MAML only updates optimal initial values of model-parameters and meta-optimizer parameters. However, this approach does not make the best use of limited data. To solve this problem, we propose a novel meta-optimizer algorithm that considers validation and test set as well as train set in meta-learning. The proposed meta-optimizer consists of two optimizers which are updated separately: meta-train optimizer and meta-test optimizer. Through few-shot learning, the parameters of a few-shot learner are only updated with a k-shot support set. It leads to a highly unstable learning curve and consequently hard to optimize. To handle this difficulty, we use a meta learning scheme. The original MAML finds optimal initial values on the inner loop, which updates parameters of meta optimizer independently. Inspired by this scheme, we organize the inner loop to train-validation-test separately, then parameters of the meta optimizer are updated like few-shot learning procedure. We called the train phase of inner loop as a meta-train optimizer and the validation-test phase as meta-test optimizer. By this new inner loop design, we can train robust few-shot learner.

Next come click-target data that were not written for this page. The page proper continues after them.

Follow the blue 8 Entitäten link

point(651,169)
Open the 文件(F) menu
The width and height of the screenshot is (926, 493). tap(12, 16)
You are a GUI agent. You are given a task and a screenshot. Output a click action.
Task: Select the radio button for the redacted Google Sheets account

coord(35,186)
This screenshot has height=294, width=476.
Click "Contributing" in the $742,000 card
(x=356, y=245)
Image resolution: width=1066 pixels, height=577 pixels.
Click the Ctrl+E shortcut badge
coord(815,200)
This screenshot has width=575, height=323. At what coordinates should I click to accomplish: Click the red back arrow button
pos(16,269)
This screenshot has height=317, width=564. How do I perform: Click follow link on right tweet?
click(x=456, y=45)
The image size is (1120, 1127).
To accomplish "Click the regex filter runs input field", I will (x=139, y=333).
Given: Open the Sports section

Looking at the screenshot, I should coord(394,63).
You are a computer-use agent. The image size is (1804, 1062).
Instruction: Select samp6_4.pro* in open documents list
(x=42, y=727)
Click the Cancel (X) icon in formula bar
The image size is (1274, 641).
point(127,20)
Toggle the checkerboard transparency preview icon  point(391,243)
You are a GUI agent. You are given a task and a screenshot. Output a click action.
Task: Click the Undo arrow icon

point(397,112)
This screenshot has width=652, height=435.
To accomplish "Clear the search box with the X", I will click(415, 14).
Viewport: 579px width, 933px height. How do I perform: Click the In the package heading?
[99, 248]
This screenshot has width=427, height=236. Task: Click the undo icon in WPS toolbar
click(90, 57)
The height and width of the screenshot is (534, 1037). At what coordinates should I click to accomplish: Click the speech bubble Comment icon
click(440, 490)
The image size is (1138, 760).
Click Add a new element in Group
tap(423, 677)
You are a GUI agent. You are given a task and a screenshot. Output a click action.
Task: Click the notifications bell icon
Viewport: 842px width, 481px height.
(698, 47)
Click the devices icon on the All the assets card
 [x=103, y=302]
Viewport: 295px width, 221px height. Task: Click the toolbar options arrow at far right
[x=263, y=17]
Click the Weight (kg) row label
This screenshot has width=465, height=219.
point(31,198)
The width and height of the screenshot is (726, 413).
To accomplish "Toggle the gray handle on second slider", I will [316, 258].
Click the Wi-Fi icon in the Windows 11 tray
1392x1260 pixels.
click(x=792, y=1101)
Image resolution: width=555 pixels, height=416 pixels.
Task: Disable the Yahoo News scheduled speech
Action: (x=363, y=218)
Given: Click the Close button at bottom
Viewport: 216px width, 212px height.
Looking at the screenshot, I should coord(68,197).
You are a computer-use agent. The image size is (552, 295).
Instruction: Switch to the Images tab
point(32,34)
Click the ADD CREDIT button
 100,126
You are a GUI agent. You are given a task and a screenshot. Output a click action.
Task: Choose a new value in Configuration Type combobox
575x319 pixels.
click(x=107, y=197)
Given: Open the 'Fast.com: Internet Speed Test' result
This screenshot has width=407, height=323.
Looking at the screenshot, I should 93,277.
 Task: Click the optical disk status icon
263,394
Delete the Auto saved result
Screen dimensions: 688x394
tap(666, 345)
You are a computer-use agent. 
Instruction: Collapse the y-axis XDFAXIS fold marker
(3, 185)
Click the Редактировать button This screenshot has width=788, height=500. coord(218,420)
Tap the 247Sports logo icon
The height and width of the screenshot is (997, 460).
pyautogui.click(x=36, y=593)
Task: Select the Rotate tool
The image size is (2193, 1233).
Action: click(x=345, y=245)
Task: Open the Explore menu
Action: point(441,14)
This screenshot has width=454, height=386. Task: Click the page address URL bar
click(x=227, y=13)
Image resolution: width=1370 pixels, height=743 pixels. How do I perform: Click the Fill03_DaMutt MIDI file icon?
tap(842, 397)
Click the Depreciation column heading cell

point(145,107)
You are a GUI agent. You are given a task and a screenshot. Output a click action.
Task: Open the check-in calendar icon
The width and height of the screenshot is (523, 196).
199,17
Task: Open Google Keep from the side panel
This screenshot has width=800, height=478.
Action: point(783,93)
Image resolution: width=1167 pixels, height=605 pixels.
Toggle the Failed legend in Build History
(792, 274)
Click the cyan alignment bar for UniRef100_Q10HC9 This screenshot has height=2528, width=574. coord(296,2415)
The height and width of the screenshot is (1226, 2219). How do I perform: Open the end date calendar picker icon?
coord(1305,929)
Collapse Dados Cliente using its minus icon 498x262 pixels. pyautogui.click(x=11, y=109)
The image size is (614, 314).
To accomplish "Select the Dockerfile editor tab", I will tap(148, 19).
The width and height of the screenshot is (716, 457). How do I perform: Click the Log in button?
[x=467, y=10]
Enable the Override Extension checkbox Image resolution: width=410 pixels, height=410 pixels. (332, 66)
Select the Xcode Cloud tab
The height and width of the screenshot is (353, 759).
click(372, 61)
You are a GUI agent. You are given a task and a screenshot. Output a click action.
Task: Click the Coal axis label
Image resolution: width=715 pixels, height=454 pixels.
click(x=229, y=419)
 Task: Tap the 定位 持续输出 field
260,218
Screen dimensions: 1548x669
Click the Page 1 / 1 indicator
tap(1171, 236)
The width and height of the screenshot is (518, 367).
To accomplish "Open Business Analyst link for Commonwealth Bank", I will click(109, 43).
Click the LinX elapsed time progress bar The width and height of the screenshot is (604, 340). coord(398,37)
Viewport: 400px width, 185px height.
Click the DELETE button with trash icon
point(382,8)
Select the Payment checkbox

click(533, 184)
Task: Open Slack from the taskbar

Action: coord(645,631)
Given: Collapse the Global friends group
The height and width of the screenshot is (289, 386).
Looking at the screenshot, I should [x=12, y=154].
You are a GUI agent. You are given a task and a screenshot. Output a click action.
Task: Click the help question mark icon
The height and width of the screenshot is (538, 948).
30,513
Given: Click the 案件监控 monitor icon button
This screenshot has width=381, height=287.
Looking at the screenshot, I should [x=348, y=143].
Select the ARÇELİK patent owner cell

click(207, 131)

In the semantic segmentation of medical images, the conformation between Ground Truth (GT) and prediction is important. To handle this issue, we introduce the Hausdorff distance loss as our objective function. It measures the distance of the segment’s boundary and minimizes them. Therefore, this objective function focuses on the shape of the segment rather than simply the area of the intersection.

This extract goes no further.